## Exercise details
In the rows below, switch every occurrence of "GUI agent" to "desktop automation agent" and leave all other text unchanged.
>>
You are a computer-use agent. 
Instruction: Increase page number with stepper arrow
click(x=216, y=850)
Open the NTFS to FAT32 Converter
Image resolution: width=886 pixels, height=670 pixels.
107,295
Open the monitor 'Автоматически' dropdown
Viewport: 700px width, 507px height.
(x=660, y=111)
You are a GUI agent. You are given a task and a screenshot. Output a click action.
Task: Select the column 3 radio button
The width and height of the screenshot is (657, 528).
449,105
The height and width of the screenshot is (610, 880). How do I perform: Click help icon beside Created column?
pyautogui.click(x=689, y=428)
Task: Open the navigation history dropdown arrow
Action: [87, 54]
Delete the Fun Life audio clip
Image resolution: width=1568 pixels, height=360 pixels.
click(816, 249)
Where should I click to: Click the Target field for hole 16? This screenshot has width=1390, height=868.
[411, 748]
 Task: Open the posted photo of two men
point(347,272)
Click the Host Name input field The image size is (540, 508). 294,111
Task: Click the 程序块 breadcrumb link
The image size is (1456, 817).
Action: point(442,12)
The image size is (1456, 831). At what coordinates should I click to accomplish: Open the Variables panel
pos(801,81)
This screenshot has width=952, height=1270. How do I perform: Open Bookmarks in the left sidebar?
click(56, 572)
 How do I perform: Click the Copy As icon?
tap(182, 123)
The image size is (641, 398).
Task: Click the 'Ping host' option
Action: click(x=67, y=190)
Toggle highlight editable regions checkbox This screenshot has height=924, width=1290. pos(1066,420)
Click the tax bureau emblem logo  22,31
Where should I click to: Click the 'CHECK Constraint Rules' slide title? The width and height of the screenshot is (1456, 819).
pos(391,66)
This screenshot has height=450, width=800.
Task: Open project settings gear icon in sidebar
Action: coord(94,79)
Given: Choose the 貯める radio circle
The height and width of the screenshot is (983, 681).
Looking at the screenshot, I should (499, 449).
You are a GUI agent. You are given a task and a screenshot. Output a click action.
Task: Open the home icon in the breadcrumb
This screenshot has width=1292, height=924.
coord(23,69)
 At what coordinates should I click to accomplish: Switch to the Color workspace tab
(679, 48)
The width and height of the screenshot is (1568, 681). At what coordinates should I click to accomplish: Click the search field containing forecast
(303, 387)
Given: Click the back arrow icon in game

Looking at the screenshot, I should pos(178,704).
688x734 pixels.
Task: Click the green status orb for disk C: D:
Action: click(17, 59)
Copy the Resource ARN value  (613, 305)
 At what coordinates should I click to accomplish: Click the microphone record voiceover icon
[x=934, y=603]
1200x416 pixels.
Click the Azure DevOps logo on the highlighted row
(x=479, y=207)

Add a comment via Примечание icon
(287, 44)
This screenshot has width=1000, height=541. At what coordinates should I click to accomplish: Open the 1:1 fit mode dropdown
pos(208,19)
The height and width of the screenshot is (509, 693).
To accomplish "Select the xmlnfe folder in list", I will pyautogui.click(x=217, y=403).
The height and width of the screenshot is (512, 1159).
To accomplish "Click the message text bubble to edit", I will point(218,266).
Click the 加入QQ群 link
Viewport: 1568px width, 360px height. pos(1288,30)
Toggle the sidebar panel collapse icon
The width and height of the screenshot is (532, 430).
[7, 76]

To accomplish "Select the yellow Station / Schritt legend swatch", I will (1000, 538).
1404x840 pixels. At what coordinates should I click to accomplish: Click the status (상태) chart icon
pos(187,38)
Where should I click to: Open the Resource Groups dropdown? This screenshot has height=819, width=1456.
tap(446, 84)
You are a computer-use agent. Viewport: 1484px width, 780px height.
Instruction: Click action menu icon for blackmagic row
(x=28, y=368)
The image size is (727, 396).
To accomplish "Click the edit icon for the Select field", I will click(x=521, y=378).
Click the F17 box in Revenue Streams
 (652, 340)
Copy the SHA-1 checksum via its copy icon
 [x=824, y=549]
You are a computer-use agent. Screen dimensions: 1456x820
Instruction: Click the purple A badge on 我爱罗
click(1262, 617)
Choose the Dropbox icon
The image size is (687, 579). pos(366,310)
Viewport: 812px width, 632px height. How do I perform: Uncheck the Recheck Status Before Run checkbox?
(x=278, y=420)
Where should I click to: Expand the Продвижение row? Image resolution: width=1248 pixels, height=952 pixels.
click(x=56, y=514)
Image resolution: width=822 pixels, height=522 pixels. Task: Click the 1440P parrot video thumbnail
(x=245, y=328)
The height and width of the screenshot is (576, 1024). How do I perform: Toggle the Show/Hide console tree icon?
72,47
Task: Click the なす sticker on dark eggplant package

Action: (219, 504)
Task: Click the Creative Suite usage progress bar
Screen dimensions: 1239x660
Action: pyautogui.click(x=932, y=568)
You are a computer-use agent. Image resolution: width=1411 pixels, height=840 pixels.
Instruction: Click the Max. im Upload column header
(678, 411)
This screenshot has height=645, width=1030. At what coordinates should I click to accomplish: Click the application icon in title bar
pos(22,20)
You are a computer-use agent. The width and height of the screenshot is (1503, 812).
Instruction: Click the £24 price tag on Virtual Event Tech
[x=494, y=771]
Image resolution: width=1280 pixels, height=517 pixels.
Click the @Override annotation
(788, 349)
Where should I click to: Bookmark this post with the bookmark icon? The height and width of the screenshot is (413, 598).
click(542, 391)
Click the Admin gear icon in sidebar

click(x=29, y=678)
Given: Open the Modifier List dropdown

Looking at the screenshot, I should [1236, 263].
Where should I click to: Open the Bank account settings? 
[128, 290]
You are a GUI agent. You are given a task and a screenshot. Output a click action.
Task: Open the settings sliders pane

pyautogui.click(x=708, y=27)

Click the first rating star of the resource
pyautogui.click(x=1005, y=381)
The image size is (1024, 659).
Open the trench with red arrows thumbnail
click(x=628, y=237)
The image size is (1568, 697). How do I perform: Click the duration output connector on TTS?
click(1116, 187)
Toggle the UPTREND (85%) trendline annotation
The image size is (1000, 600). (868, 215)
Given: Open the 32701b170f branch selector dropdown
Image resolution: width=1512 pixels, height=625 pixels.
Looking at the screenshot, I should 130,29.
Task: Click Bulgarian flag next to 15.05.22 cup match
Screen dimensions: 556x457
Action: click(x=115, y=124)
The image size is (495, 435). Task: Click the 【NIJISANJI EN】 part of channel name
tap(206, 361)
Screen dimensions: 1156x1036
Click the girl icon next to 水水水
<<
## Answer below
You are a computer-use agent. 
Instruction: Increase page number with stepper arrow
click(x=216, y=850)
Open the NTFS to FAT32 Converter
Image resolution: width=886 pixels, height=670 pixels.
107,295
Open the monitor 'Автоматически' dropdown
Viewport: 700px width, 507px height.
(x=660, y=111)
You are a desktop automation agent. You are given a task and a screenshot. Output a click action.
Task: Select the column 3 radio button
The width and height of the screenshot is (657, 528).
449,105
The height and width of the screenshot is (610, 880). How do I perform: Click help icon beside Created column?
pyautogui.click(x=689, y=428)
Task: Open the navigation history dropdown arrow
Action: [87, 54]
Delete the Fun Life audio clip
Image resolution: width=1568 pixels, height=360 pixels.
click(816, 249)
Where should I click to: Click the Target field for hole 16? This screenshot has width=1390, height=868.
[411, 748]
 Task: Open the posted photo of two men
point(347,272)
Click the Host Name input field The image size is (540, 508). 294,111
Task: Click the 程序块 breadcrumb link
The image size is (1456, 817).
Action: point(442,12)
The image size is (1456, 831). At what coordinates should I click to accomplish: Open the Variables panel
pos(801,81)
This screenshot has width=952, height=1270. How do I perform: Open Bookmarks in the left sidebar?
click(56, 572)
 How do I perform: Click the Copy As icon?
tap(182, 123)
The image size is (641, 398).
Task: Click the 'Ping host' option
Action: click(x=67, y=190)
Toggle highlight editable regions checkbox This screenshot has height=924, width=1290. pos(1066,420)
Click the tax bureau emblem logo  22,31
Where should I click to: Click the 'CHECK Constraint Rules' slide title? The width and height of the screenshot is (1456, 819).
pos(391,66)
This screenshot has height=450, width=800.
Task: Open project settings gear icon in sidebar
Action: coord(94,79)
Given: Choose the 貯める radio circle
The height and width of the screenshot is (983, 681).
Looking at the screenshot, I should (499, 449).
You are a desktop automation agent. You are given a task and a screenshot. Output a click action.
Task: Open the home icon in the breadcrumb
This screenshot has width=1292, height=924.
coord(23,69)
 At what coordinates should I click to accomplish: Switch to the Color workspace tab
(679, 48)
The width and height of the screenshot is (1568, 681). At what coordinates should I click to accomplish: Click the search field containing forecast
(303, 387)
Given: Click the back arrow icon in game

Looking at the screenshot, I should pos(178,704).
688x734 pixels.
Task: Click the green status orb for disk C: D:
Action: click(17, 59)
Copy the Resource ARN value  (613, 305)
 At what coordinates should I click to accomplish: Click the microphone record voiceover icon
[x=934, y=603]
1200x416 pixels.
Click the Azure DevOps logo on the highlighted row
(x=479, y=207)

Add a comment via Примечание icon
(287, 44)
This screenshot has width=1000, height=541. At what coordinates should I click to accomplish: Open the 1:1 fit mode dropdown
pos(208,19)
The height and width of the screenshot is (509, 693).
To accomplish "Select the xmlnfe folder in list", I will pyautogui.click(x=217, y=403).
The height and width of the screenshot is (512, 1159).
To accomplish "Click the message text bubble to edit", I will point(218,266).
Click the 加入QQ群 link
Viewport: 1568px width, 360px height. pos(1288,30)
Toggle the sidebar panel collapse icon
The width and height of the screenshot is (532, 430).
[7, 76]

To accomplish "Select the yellow Station / Schritt legend swatch", I will (1000, 538).
1404x840 pixels. At what coordinates should I click to accomplish: Click the status (상태) chart icon
pos(187,38)
Where should I click to: Open the Resource Groups dropdown? This screenshot has height=819, width=1456.
tap(446, 84)
You are a computer-use agent. Viewport: 1484px width, 780px height.
Instruction: Click action menu icon for blackmagic row
(x=28, y=368)
The image size is (727, 396).
To accomplish "Click the edit icon for the Select field", I will click(x=521, y=378).
Click the F17 box in Revenue Streams
 (652, 340)
Copy the SHA-1 checksum via its copy icon
 [x=824, y=549]
You are a computer-use agent. Screen dimensions: 1456x820
Instruction: Click the purple A badge on 我爱罗
click(1262, 617)
Choose the Dropbox icon
The image size is (687, 579). pos(366,310)
Viewport: 812px width, 632px height. How do I perform: Uncheck the Recheck Status Before Run checkbox?
(x=278, y=420)
Where should I click to: Expand the Продвижение row? Image resolution: width=1248 pixels, height=952 pixels.
click(x=56, y=514)
Image resolution: width=822 pixels, height=522 pixels. Task: Click the 1440P parrot video thumbnail
(x=245, y=328)
The height and width of the screenshot is (576, 1024). How do I perform: Toggle the Show/Hide console tree icon?
72,47
Task: Click the なす sticker on dark eggplant package

Action: (219, 504)
Task: Click the Creative Suite usage progress bar
Screen dimensions: 1239x660
Action: pyautogui.click(x=932, y=568)
You are a computer-use agent. Image resolution: width=1411 pixels, height=840 pixels.
Instruction: Click the Max. im Upload column header
(678, 411)
This screenshot has height=645, width=1030. At what coordinates should I click to accomplish: Click the application icon in title bar
pos(22,20)
You are a computer-use agent. The width and height of the screenshot is (1503, 812).
Instruction: Click the £24 price tag on Virtual Event Tech
[x=494, y=771]
Image resolution: width=1280 pixels, height=517 pixels.
Click the @Override annotation
(788, 349)
Where should I click to: Bookmark this post with the bookmark icon? The height and width of the screenshot is (413, 598).
click(542, 391)
Click the Admin gear icon in sidebar

click(x=29, y=678)
Given: Open the Modifier List dropdown

Looking at the screenshot, I should [1236, 263].
Where should I click to: Open the Bank account settings? 
[128, 290]
You are a desktop automation agent. You are given a task and a screenshot. Output a click action.
Task: Open the settings sliders pane

pyautogui.click(x=708, y=27)

Click the first rating star of the resource
pyautogui.click(x=1005, y=381)
The image size is (1024, 659).
Open the trench with red arrows thumbnail
click(x=628, y=237)
The image size is (1568, 697). How do I perform: Click the duration output connector on TTS?
click(1116, 187)
Toggle the UPTREND (85%) trendline annotation
The image size is (1000, 600). (868, 215)
Given: Open the 32701b170f branch selector dropdown
Image resolution: width=1512 pixels, height=625 pixels.
Looking at the screenshot, I should 130,29.
Task: Click Bulgarian flag next to 15.05.22 cup match
Screen dimensions: 556x457
Action: click(x=115, y=124)
The image size is (495, 435). Task: Click the 【NIJISANJI EN】 part of channel name
tap(206, 361)
Screen dimensions: 1156x1036
Click the girl icon next to 水水水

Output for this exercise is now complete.